Мы убрали весь песок и грязь с тела и увидели рану, которая, судя по всему, его убила. Его рубашка была распорота спереди, а внутренности вынуты наружу.
Слезы текли по моим щекам, падали на грудь и колени. Меня почти оставили силы, по жилам текла не кровь, а ядовитая ртуть, которая пронизывала все мое существо страшным холодом. Значит, мой сын умирал в страшных муках.
– Мы несколько мгновений сидели молча, глядя на страшную картину, открывшуюся нашим глазам. Матушка выругалась – очень тихо, – а потом приказала мне освободить руки. Она всегда носила в чулке нож – привычка, которой ее научил мой дед, и которая не раз сослужила ей верную службу. Она вырезала часть рубашки, аккуратно сложила ее и убрала в карман передника.
Чтобы лучше рассмотреть рану, так она сказала.
Мы внимательно изучили рану на животе, матушка осторожно дотронулась до нее кончиками пальцев и сдвинула в сторону внутренности, чтобы посмотреть, откуда они были вынуты. И снова выругалась. «Мы должны что-то сделать, – сказала она, – сейчас. Его нельзя здесь оставлять».

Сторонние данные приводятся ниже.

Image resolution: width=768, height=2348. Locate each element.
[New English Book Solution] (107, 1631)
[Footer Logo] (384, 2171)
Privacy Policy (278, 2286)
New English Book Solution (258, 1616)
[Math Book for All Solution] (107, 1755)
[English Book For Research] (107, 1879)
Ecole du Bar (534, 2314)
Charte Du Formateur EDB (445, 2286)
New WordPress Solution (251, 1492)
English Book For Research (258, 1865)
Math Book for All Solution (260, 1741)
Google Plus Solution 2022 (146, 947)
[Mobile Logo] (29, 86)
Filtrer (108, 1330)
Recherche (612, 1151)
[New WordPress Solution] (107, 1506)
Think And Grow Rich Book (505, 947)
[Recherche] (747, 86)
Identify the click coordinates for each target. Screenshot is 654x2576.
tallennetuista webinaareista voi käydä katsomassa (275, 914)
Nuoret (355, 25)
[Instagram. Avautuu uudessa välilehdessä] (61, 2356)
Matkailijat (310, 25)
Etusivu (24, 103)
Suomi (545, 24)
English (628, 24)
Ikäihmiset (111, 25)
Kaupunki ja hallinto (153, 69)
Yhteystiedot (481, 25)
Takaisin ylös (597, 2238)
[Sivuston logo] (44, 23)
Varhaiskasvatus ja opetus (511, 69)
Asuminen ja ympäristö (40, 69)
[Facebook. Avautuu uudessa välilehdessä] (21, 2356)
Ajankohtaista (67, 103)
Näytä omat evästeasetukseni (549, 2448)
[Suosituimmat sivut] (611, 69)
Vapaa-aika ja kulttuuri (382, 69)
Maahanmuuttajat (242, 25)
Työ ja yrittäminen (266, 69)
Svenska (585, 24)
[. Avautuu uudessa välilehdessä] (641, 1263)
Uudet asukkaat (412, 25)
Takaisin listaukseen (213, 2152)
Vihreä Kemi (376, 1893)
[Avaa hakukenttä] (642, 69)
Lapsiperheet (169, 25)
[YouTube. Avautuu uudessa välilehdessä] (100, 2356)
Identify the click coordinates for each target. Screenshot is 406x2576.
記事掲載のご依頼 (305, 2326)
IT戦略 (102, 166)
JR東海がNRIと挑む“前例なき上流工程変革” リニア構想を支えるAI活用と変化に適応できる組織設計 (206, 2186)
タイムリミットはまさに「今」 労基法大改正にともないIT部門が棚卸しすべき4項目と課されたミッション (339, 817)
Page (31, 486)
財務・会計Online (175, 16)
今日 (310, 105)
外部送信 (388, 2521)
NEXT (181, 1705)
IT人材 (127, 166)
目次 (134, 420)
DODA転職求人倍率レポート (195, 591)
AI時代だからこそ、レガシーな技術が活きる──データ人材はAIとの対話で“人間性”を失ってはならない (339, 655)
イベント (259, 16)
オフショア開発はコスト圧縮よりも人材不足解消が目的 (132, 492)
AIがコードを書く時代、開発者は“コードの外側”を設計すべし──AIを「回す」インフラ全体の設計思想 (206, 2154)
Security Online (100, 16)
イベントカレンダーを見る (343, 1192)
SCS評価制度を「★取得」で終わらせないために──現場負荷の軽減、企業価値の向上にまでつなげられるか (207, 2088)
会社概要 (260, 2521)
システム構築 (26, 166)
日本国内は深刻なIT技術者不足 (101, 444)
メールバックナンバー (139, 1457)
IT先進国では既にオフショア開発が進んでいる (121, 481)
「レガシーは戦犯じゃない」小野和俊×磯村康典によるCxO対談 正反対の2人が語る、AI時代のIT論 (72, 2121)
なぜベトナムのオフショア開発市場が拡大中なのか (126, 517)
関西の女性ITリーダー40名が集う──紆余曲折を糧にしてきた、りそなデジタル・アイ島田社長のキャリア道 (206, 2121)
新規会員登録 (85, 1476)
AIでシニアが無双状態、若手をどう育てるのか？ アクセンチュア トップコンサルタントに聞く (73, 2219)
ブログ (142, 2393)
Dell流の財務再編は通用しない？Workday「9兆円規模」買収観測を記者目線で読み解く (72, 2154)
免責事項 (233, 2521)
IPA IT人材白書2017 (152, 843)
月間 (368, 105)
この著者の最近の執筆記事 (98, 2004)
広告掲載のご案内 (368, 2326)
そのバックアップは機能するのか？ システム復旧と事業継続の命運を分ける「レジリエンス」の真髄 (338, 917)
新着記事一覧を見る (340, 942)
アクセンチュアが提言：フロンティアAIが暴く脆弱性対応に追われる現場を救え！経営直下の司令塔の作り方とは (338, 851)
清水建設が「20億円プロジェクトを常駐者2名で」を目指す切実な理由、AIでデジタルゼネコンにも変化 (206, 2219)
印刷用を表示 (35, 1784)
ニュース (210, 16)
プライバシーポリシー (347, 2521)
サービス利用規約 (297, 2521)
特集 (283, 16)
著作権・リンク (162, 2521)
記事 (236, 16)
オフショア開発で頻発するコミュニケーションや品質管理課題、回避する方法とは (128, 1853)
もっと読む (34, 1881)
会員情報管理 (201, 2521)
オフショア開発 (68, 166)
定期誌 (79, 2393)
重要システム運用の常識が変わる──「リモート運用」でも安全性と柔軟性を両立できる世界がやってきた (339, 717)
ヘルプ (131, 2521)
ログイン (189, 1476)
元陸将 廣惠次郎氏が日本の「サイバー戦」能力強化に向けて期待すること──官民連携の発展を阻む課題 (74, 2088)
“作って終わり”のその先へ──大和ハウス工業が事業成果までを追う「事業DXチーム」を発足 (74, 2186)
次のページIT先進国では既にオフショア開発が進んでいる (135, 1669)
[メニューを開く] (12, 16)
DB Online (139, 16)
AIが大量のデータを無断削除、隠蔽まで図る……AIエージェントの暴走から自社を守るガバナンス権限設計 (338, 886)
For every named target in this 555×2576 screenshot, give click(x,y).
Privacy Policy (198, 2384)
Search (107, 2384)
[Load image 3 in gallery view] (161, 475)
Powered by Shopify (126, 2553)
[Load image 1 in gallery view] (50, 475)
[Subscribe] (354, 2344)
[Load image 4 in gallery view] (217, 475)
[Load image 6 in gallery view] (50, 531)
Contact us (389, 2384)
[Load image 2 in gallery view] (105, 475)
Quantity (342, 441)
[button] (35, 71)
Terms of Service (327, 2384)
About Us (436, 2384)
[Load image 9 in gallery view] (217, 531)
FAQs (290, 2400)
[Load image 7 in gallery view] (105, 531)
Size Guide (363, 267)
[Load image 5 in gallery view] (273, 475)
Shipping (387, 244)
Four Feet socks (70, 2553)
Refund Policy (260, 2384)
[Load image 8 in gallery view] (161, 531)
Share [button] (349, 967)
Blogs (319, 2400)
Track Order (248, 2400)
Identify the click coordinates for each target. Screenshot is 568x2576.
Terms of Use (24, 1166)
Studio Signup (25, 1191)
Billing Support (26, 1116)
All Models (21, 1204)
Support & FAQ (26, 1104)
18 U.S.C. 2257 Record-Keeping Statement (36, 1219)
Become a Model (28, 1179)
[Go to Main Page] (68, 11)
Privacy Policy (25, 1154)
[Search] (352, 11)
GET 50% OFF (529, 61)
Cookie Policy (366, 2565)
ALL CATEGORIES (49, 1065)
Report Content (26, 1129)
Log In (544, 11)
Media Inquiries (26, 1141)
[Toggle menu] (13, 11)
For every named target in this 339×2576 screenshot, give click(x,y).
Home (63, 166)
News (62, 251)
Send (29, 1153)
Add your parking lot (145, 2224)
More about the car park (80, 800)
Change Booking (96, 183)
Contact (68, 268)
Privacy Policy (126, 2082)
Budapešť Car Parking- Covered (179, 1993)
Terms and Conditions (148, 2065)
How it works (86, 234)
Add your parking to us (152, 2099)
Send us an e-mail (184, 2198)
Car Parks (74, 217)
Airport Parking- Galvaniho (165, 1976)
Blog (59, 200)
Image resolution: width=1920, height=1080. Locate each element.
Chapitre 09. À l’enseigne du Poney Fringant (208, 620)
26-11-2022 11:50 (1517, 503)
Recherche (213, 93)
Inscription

Я сказал ей, что это святотатство, что мертвых нельзя доставать из могилы. «Из-за этого у твоего отца были неприятности, разве нет? Нас повесят, если поймают».
«Мы будем гнить в аду, если ничего не сделаем, – настаивала на своем она. – Эту рану нанес не кабан. Наши души будут навечно прокляты, если мы все так и оставим. А на моей душе и без того хватает грехов».
Все мои протесты и мольбы остались неуслышанными, но мне все-таки удалось убедить ее вернуться домой, немного отдохнуть и спокойно решить, что делать дальше. Приняв это решение, мы начали снова засыпать тело песком и камнями. К этому времени матушка уже очень устала, она простояла на коленях довольно долго, а они у нее уже были совсем не те, что в молодости. Думаю, тогда ей было уже больше семидесяти. Я сказал, чтобы она встала, а сам закончил засыпать тело. Когда ей наконец удалось выпрямиться, она огляделась по сторонам, и я услышал, как она вскрикнула. Я посмотрел по направлению ее взгляда и увидел на вершине холма человека верхом на лошади. Это был дед, Жан де Краон.
Она редко говорила о своей семье и лишь упоминала, что ее отец был врачом. Он служил королям и герцогам, учился у величайших наставников, благодаря которым обрел огромные знания. Но в процессе занятий и последовавшей за ними практики хирурга он выкапывал и разрезал мертвые тела, что было строго-настрого запрещено церковью. Впрочем, он давно умер, и церковь уже не могла до него добраться.
– Жан де Краон знал историю ее отца?
– Думаю, в достаточной степени.
– Но он ничего не мог ей тогда сделать; преступления отца не были ее преступлениями.